-- RECORDS TO PROCESS follows --

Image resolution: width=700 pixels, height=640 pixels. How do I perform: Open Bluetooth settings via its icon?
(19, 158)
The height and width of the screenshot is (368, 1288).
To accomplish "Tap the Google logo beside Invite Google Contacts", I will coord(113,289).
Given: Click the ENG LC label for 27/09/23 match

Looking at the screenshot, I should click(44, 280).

-- RECORDS TO PROCESS concluded --
-- RECORDS TO PROCESS follows --

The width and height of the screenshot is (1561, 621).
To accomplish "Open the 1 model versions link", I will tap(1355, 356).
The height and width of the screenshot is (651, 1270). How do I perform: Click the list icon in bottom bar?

-- RECORDS TO PROCESS concluded --
-- RECORDS TO PROCESS follows --

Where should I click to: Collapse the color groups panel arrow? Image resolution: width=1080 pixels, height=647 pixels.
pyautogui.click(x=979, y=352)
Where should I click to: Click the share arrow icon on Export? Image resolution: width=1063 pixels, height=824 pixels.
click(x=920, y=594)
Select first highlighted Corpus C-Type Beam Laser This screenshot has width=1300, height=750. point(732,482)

-- RECORDS TO PROCESS concluded --

WHAT IS REQUIRED: Determine how many lines of the data above contain the string "accomplish", and answer with the number only.

EXERCISE RESULT: 2